Merkle TreeProof of ReservesExchange SecurityFTXOn-chain Data

After FTX collapsed in November 2022, concerns over the safety of centralized exchanges intensified across the crypto market. In response, Binance founder CZ called on exchanges to publish Proof of Reserves (PoR) and Merkle Tree data to improve transparency and reassure users about solvency.

What Proof of Reserves Shows

The source article uses a simple analogy: a mother keeping children’s Lunar New Year red-packet money. If she can show a bank account balance that exceeds the amount entrusted to her, that suggests she can repay everyone when asked. In the same way, an exchange’s Proof of Reserves is meant to show that it holds enough on-chain assets to meet withdrawal demands.

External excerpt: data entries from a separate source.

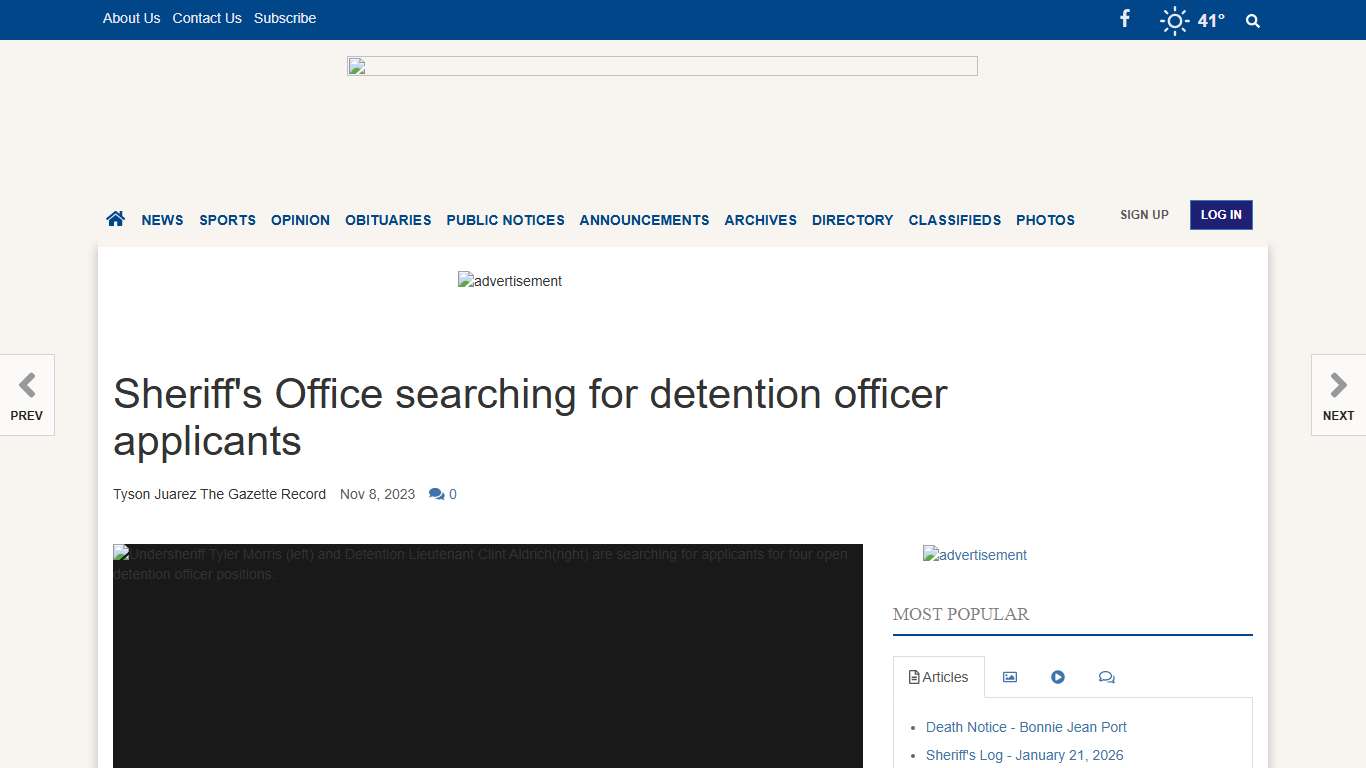Open the CLASSIFIEDS section
Viewport: 1366px width, 768px height.
click(954, 220)
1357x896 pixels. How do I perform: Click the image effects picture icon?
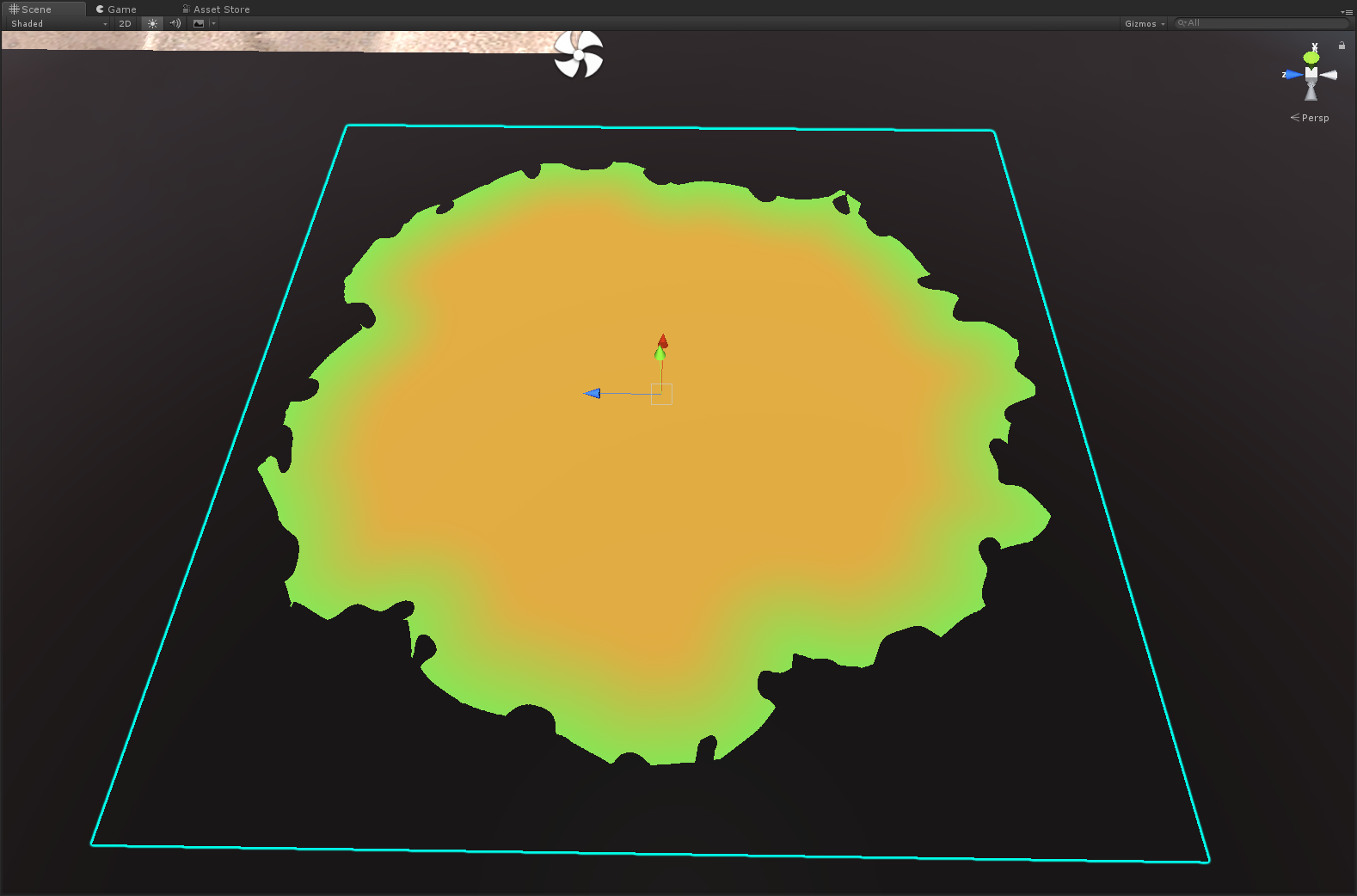[199, 23]
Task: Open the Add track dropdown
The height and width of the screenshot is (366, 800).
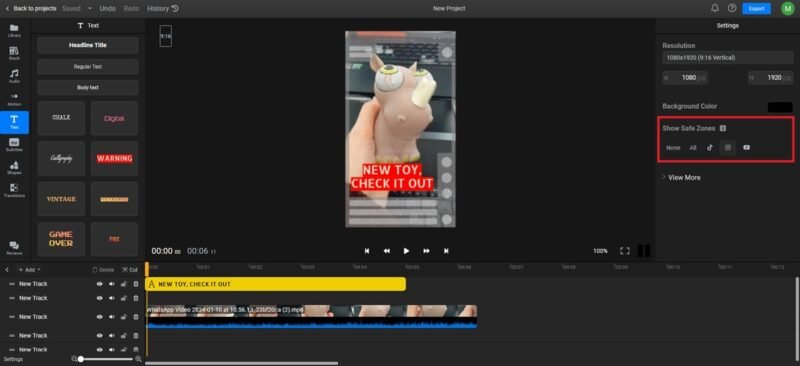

According to the article, users can check CoinMarketCap’s exchange listings for a “reserve” icon. If available, they can view the exchange’s reserve composition by asset type. The piece uses Binance as an example, noting reserves held in assets such as BUSD, BNB, BTC, and USDT. CoinMarketCap relies on public blockchain data and references platforms such as Nansen and DeFi Llama to monitor these balances.

Why Merkle Trees Matter

However, reserve balances alone do not answer the full question. An exchange may hold large assets, but users still need to know how much the platform owes customers in total. Exchange safety therefore depends on comparing two sides: visible reserves and customer liabilities.

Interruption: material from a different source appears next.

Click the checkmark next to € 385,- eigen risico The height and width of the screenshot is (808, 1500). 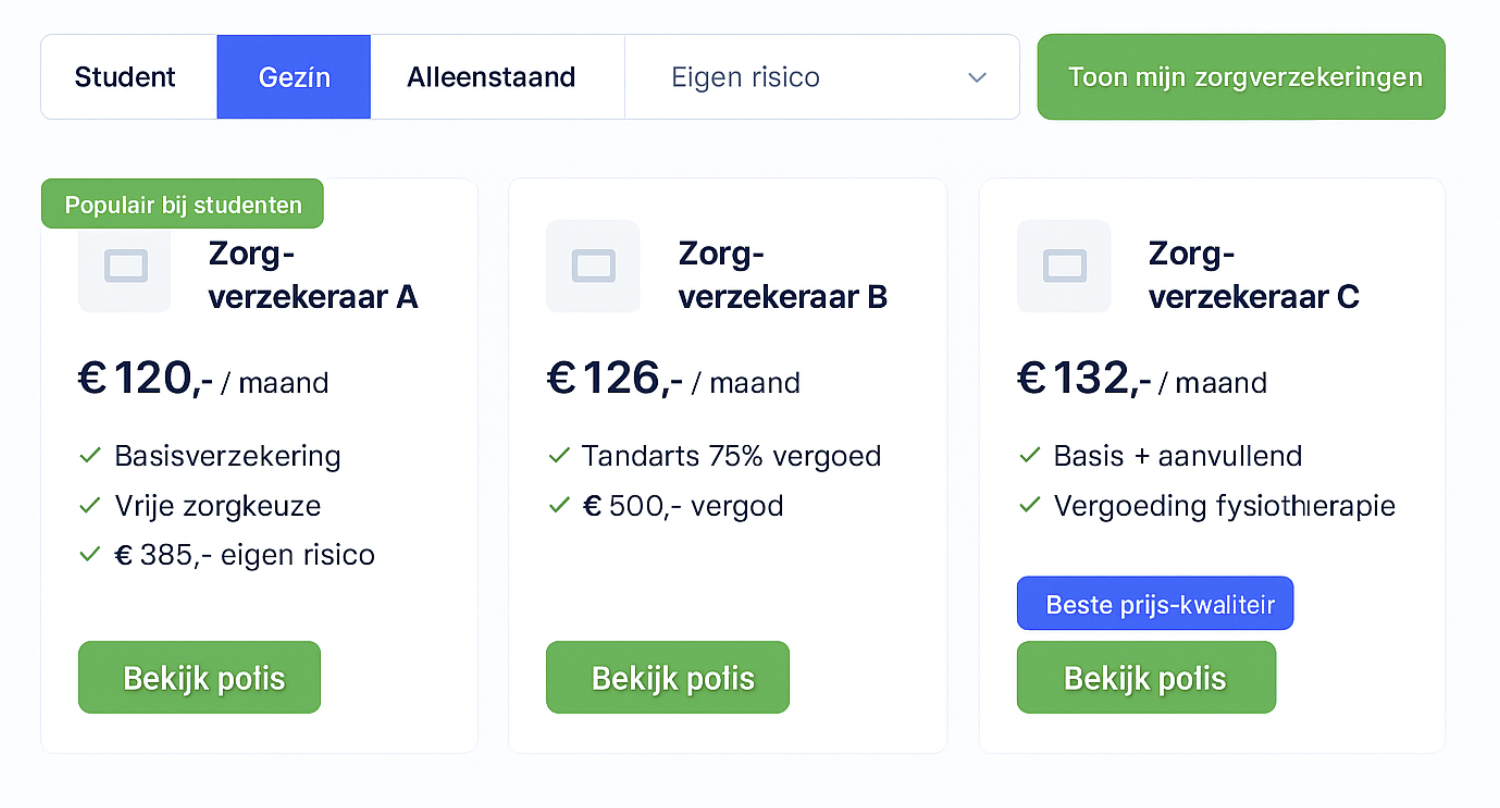tap(88, 554)
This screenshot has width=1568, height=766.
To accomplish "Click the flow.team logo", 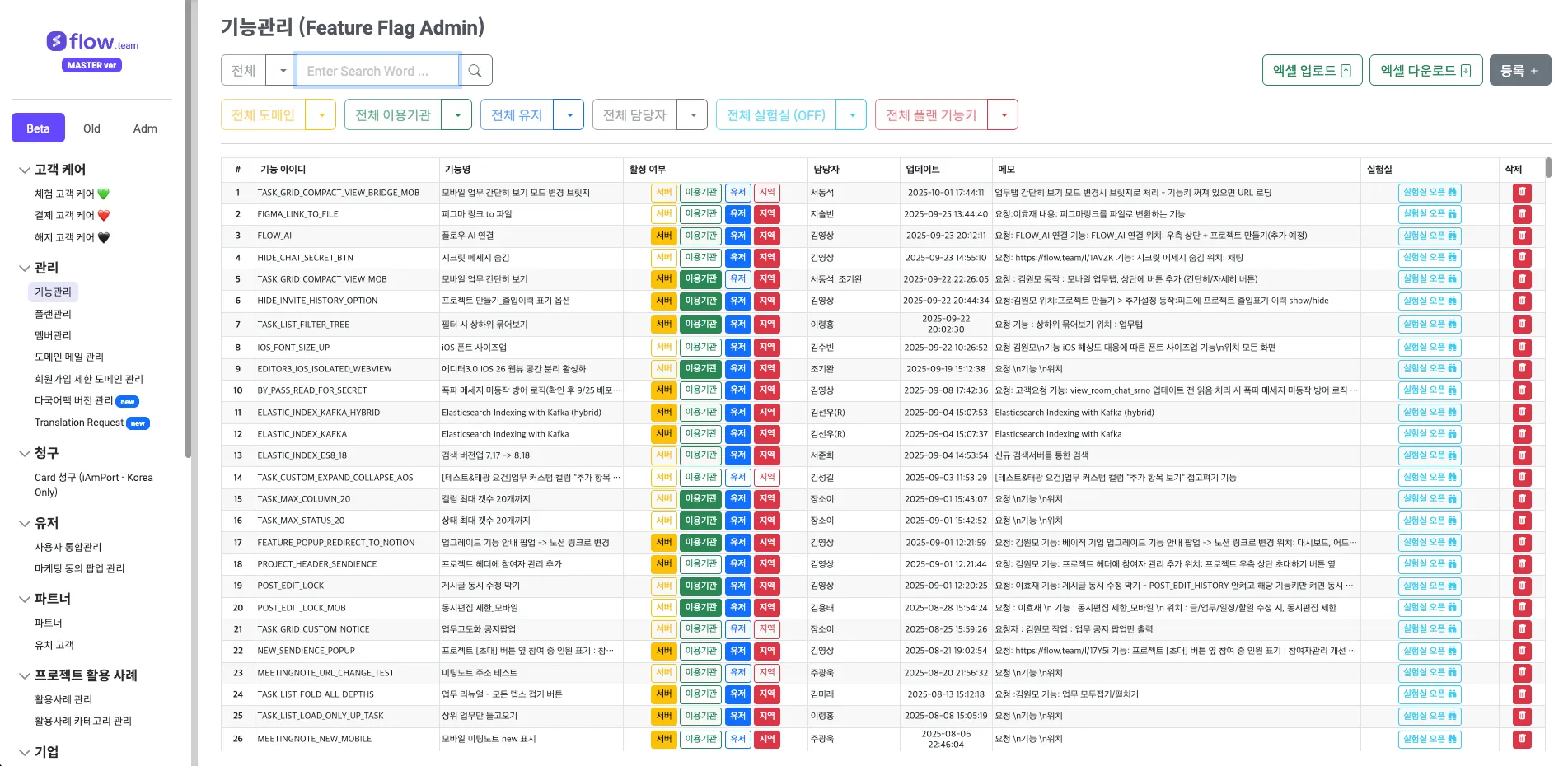I will [x=92, y=42].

That is where the Merkle Tree becomes useful. As described in the article, exchanges can hash user balance data and combine it pair by pair through multiple layers until they reach a final aggregate result. This top-level output represents the total of customer balances in a verifiable structure, which can then be compared with the exchange’s reserves. If reserves exceed customer liabilities, the platform can claim it has sufficient backing.

Verification Efficiency and Privacy

The article also explains why exchanges do not simply publish one grand total. A Merkle Tree makes verification more efficient: if there is an error in the final result, investigators can trace the issue through a specific branch instead of recalculating every account from scratch. This structure helps improve auditability while avoiding the need to expose every user’s detailed balance publicly.

Building such a system is not simple. Exchanges process registrations, deposits, and withdrawals every day, meaning balances constantly change. For that reason, some platforms also submit their Merkle Tree-related disclosures to auditing firms for review. The article says that by the end of 2022, exchanges that had published related Merkle Tree or audit information included Coinbase, Kraken, Pionex, Gate, and Bitfinex.

Transparency Does Not Remove All Risk

Still, the article stresses that Proof of Reserves and Merkle Trees improve transparency, but they do not eliminate risk entirely. Crypto remains a high-risk market with fast-moving information and sharp volatility. Users are therefore advised to conduct their own research and manage risk carefully before choosing an exchange or committing capital.